“So where are they keeping all this wealth-to-be?”
“Inside the monuments. Well, underneath them, really.”
“Like the tunnel I just came from?”
Stipe’s eyebrows raised. “No wonder they nabbed you. Cthulhu’s got a thing for tunnels. Loves ’em.”
“Why? He’s the size of the moon. He couldn’t fit his left nut in one.”
“And you know what else?” Stipe confided. “Some of the other groups showed up with more seals.”
“Seals like Beckman’s, you mean?”
“Absolutely. A shame Beckman’s book got smushed.”
“How so?”
“Well, see, that’s the only translation that was accurate, just like Beckman claimed.”
“So nobody can work the seals.”
“Nope, and now they’re not gonna get the chance.”
“Why not?”
“Well, Cthulhu doesn’t want anyone to have them.
Every time somebody’s shown up with another one, it’s confiscated.”
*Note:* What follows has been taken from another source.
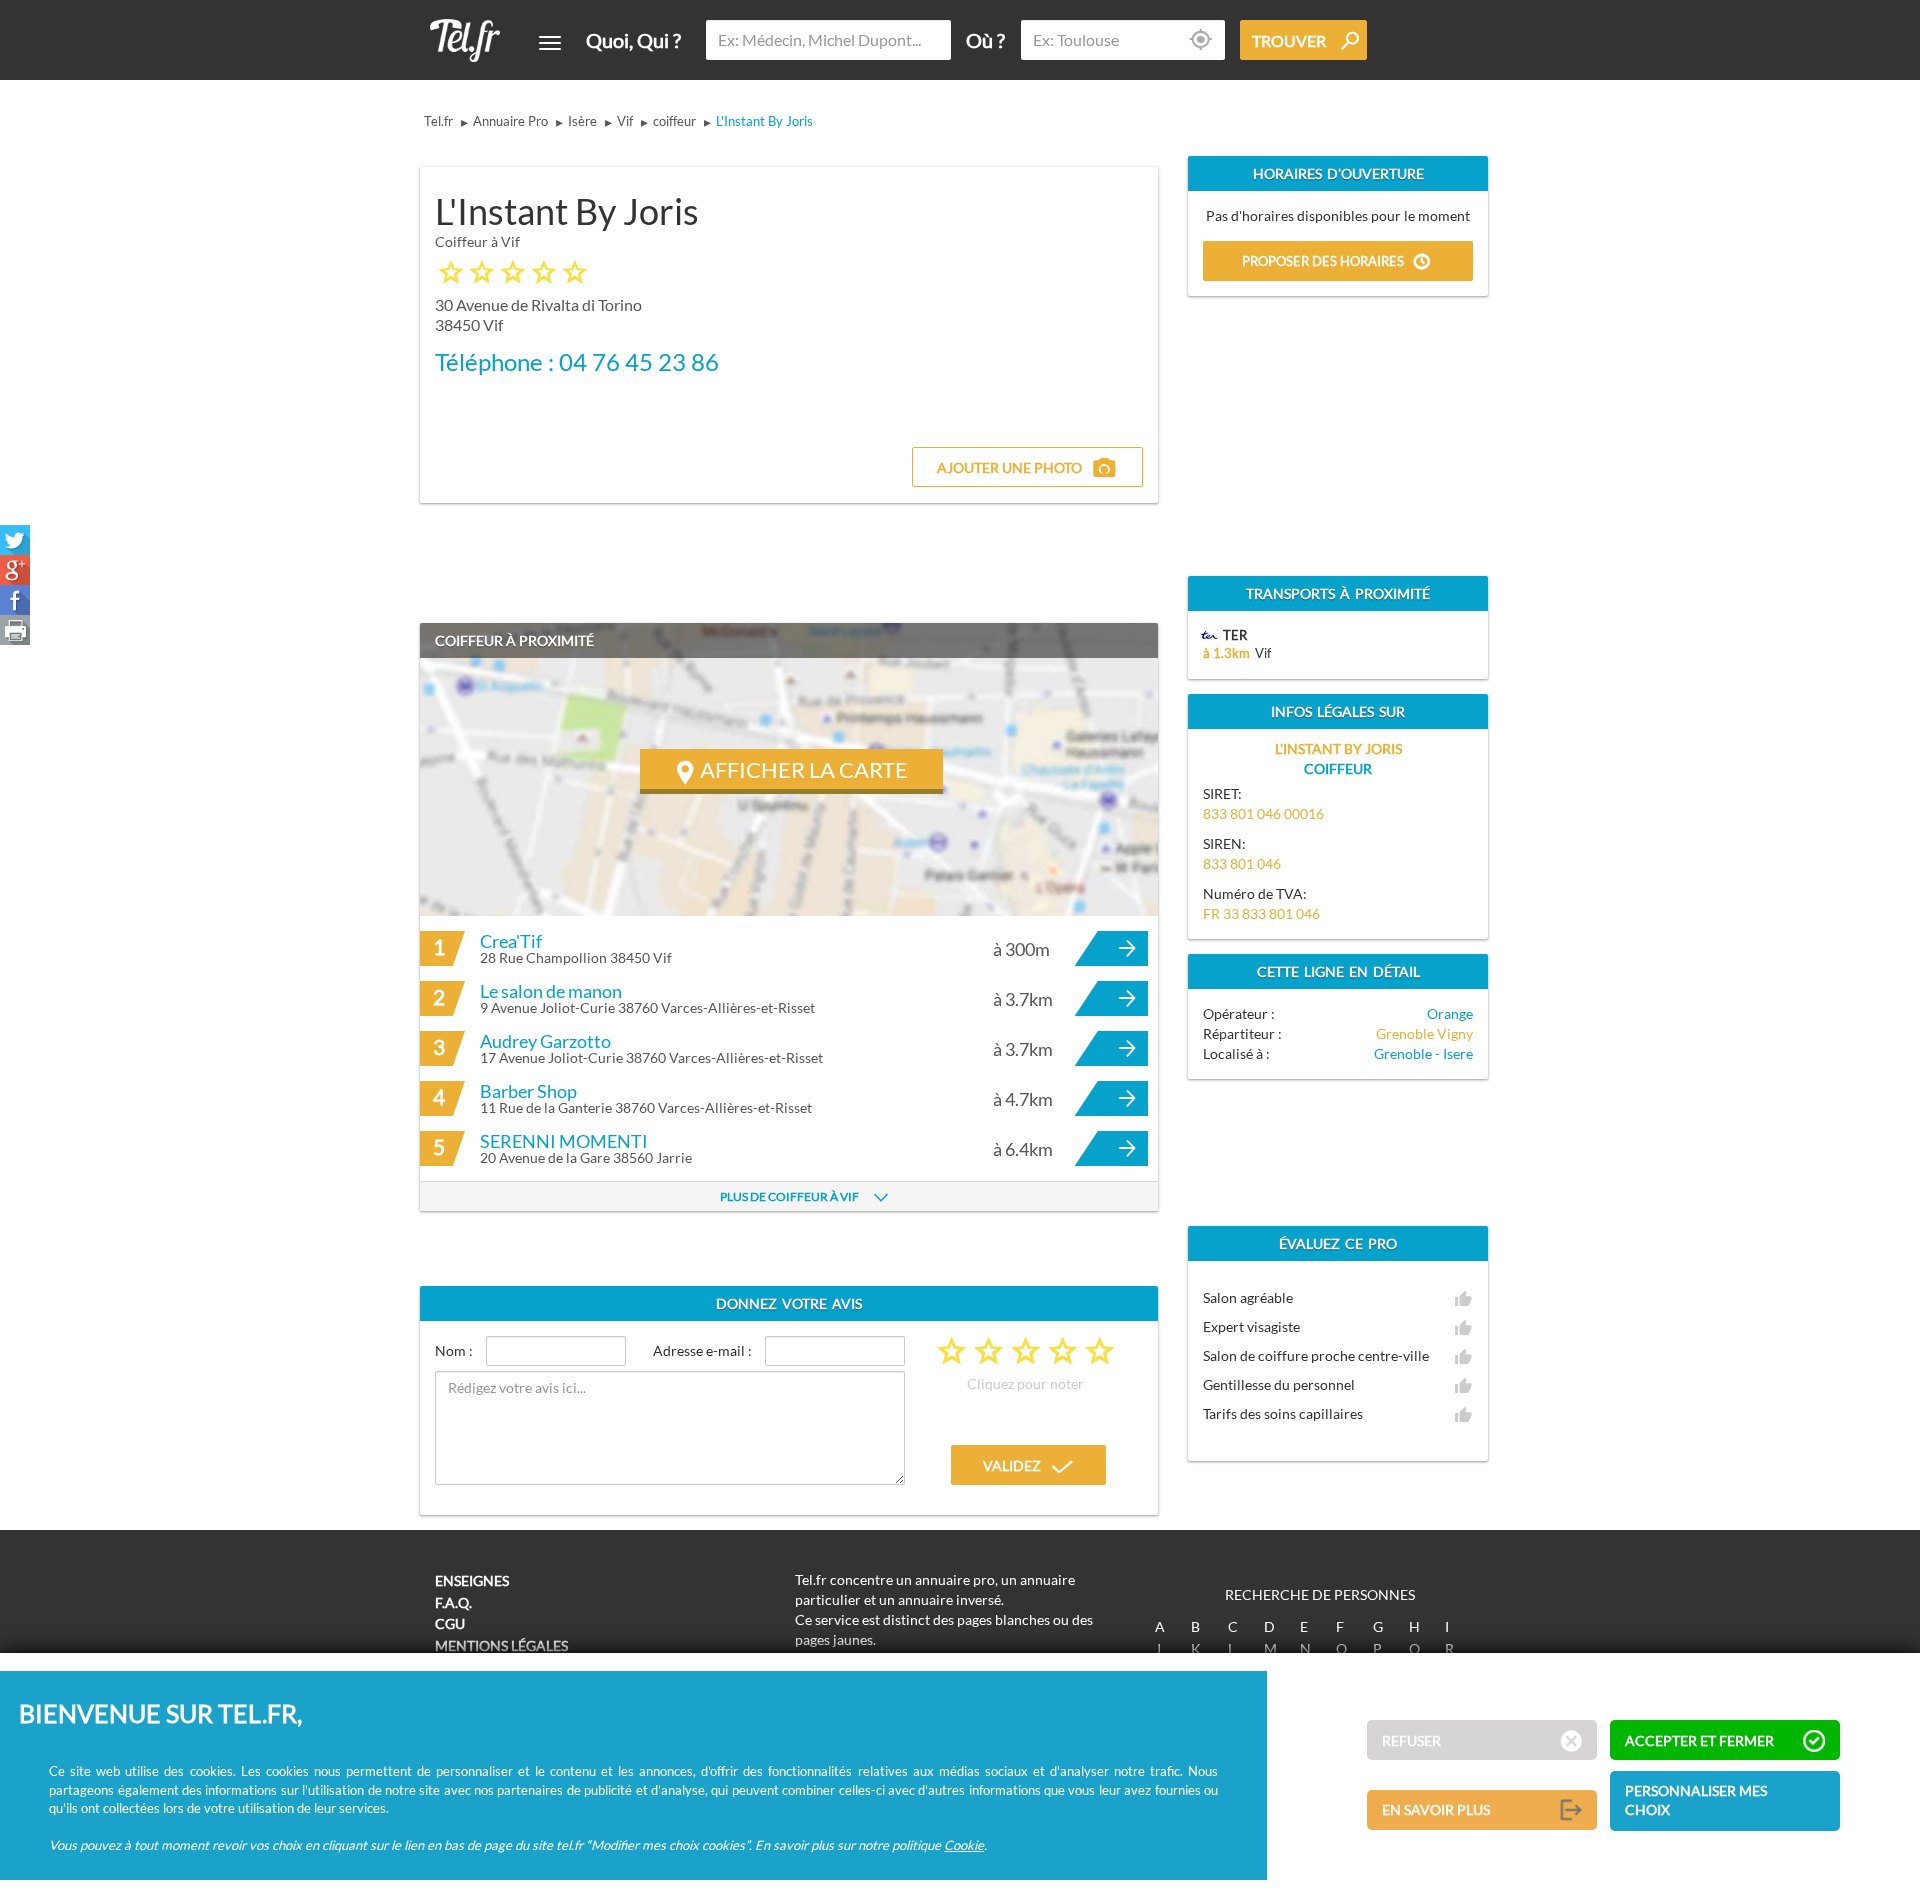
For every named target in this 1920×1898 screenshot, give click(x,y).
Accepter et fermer (1699, 1740)
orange (1450, 1013)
“He doesn’t want to open the rest of the gates?” Stipe shrugged. “Not yet, I guess. Probably wants to finish remaking the world in his image so he can show it off to the other gods.”
Detwiler glanced around at the carved interior, the canted doorways, vaulted ceiling, rough and narrow steps. “Seems to be having some success with that.”
“I got a place picked out we can move everything till we need it.”
“Place?” Detwiler asked.
“Yeah, awhile back I found an old abandoned subway line that I don’t think has been in operation since like forever. The tunnelers covered it up to bore one of Cthulhu’s tunnels, but I made sure to leave one way into it. It’s so close to the Temple of Yuggoth, though, that nobody else’ll go near it.”
“Why not?”
“You haven’t been there, have you?” asked Stipe.
“How would I know?”
“’Cause if you had you’d be a gibbering mess now.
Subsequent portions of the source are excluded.